Selective Hardening for Neural Networks in FPGAs

Abstract

Neural networks are becoming an attractive solution for automatizing vehicles in the automotive, military, and aerospace markets. Thanks to their low-cost, low-power consumption, and flexibility, field-programmable gate arrays (FPGAs) are among the promising devices to implement neural networks. Unfortunately, FPGAs are also known to be susceptible to radiation-induced errors. In this paper, we evaluate the effects of radiation-induced errors in the output correctness of two neural networks [Iris Flower artificial neural network (ANN) and Modified National Institute of Standards and Technology (MNIST) convolutional neural network (CNN)] implemented in static random-access memory-based FPGAs.

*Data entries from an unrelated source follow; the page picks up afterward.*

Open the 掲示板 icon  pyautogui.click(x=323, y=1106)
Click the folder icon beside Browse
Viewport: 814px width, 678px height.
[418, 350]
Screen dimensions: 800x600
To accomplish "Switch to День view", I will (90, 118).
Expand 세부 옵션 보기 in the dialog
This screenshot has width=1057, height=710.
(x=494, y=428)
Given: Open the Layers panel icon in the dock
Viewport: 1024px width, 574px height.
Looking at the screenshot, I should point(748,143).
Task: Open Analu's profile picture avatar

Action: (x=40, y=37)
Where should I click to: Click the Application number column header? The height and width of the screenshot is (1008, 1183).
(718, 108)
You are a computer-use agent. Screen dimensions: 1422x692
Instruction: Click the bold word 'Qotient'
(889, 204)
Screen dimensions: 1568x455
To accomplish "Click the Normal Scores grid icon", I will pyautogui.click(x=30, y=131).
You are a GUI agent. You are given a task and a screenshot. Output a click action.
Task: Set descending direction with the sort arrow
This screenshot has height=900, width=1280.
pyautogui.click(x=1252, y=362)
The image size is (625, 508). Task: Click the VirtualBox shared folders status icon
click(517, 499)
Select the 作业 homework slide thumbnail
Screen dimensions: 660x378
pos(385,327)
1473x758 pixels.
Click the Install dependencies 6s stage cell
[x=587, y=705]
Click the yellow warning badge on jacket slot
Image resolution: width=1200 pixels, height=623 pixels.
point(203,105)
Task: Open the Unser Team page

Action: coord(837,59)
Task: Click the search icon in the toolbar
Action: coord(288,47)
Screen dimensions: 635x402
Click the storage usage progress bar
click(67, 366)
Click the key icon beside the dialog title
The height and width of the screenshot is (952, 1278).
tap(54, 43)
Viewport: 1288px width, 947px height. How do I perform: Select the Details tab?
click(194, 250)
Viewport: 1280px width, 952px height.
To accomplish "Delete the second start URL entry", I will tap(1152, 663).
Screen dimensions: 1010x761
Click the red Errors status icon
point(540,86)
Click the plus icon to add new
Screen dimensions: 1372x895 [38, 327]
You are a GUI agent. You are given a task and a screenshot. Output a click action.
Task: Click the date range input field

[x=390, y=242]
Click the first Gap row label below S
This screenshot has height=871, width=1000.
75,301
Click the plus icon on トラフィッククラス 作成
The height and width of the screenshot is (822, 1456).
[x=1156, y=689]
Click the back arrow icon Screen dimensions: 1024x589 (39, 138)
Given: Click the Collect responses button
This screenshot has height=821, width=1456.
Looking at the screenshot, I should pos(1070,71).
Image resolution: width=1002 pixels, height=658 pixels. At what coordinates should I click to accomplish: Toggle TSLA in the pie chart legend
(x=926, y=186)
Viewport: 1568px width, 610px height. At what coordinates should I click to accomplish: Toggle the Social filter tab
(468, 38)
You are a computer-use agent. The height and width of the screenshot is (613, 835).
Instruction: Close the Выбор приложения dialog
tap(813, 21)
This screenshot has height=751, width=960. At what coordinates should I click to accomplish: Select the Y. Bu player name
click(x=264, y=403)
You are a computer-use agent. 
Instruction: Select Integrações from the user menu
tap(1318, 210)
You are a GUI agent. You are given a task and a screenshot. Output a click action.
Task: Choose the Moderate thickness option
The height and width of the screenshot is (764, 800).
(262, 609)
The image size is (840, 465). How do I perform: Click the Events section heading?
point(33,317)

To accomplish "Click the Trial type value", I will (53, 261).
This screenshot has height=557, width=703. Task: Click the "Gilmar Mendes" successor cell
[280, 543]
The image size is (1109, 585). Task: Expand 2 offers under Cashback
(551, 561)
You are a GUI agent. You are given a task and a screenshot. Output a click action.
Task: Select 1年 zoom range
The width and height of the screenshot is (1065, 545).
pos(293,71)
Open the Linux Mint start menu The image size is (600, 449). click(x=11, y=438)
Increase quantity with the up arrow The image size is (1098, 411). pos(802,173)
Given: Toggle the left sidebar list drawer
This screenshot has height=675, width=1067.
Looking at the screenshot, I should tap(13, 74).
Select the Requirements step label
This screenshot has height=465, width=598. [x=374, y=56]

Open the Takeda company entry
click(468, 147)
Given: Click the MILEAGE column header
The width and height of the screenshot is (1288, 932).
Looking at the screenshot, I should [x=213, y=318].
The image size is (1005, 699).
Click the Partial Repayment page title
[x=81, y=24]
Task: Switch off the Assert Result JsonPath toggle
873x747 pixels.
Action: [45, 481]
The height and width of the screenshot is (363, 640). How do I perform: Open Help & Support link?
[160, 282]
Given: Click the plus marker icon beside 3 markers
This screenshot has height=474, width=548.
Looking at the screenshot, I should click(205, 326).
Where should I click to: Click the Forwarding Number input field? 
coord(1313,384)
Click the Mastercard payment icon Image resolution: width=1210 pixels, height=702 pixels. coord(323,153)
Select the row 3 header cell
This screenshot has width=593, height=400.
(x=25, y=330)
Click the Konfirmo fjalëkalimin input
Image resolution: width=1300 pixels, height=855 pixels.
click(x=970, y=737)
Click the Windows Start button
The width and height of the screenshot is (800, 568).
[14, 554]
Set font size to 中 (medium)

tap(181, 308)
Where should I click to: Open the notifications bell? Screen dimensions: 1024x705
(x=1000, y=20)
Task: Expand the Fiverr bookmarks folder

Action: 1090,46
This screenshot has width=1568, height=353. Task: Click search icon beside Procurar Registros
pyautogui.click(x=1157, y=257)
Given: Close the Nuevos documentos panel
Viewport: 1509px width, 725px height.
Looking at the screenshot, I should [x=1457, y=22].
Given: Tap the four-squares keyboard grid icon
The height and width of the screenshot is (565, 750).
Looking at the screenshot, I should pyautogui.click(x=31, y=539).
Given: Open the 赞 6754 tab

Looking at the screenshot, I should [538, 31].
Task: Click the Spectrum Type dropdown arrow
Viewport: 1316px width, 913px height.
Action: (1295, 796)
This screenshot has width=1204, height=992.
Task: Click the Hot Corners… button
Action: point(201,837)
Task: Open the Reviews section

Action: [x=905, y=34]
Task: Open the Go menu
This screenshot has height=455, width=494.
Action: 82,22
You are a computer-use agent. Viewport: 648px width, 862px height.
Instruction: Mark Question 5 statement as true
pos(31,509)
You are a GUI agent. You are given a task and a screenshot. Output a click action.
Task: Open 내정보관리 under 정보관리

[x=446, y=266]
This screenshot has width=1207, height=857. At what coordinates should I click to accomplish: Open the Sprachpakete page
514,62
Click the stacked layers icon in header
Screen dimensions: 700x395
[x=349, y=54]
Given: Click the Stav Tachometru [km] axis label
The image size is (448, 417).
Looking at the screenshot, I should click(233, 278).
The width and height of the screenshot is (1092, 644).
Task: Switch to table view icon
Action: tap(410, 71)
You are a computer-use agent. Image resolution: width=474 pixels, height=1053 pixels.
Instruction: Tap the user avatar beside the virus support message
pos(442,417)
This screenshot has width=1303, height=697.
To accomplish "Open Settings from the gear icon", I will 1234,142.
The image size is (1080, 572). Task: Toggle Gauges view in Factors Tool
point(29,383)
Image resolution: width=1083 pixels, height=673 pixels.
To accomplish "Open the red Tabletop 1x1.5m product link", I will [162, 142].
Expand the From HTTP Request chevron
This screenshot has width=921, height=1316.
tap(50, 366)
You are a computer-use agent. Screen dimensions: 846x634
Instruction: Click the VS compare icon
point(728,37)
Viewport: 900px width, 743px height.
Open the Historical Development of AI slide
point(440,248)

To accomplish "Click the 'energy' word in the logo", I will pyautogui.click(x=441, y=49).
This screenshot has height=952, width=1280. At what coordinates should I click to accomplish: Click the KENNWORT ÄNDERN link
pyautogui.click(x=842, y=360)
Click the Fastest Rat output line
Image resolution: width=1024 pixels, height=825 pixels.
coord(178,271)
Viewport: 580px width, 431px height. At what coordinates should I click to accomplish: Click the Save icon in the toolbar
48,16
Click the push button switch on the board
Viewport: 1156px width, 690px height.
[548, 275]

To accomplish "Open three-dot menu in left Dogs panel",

In particular, we notice that radiation can induce errors that modify the output of the network with or without affecting the neural network’s functionality. We call the former critical errors and the latter tolerable errors. Through exhaustive fault injection, we identify the portions of Iris Flower ANN and MNIST CNN implementation on FPGAs that are more likely, once corrupted, to generate a critical or a tolerable error. Based on this analysis, we propose a selective hardening strategy that triplicates only the most vulnerable layers of the neural network. With neutron radiation testing, our selective hardening solution was able to mask 40% of faults with a marginal 8% overhead in one of our tested neural networks.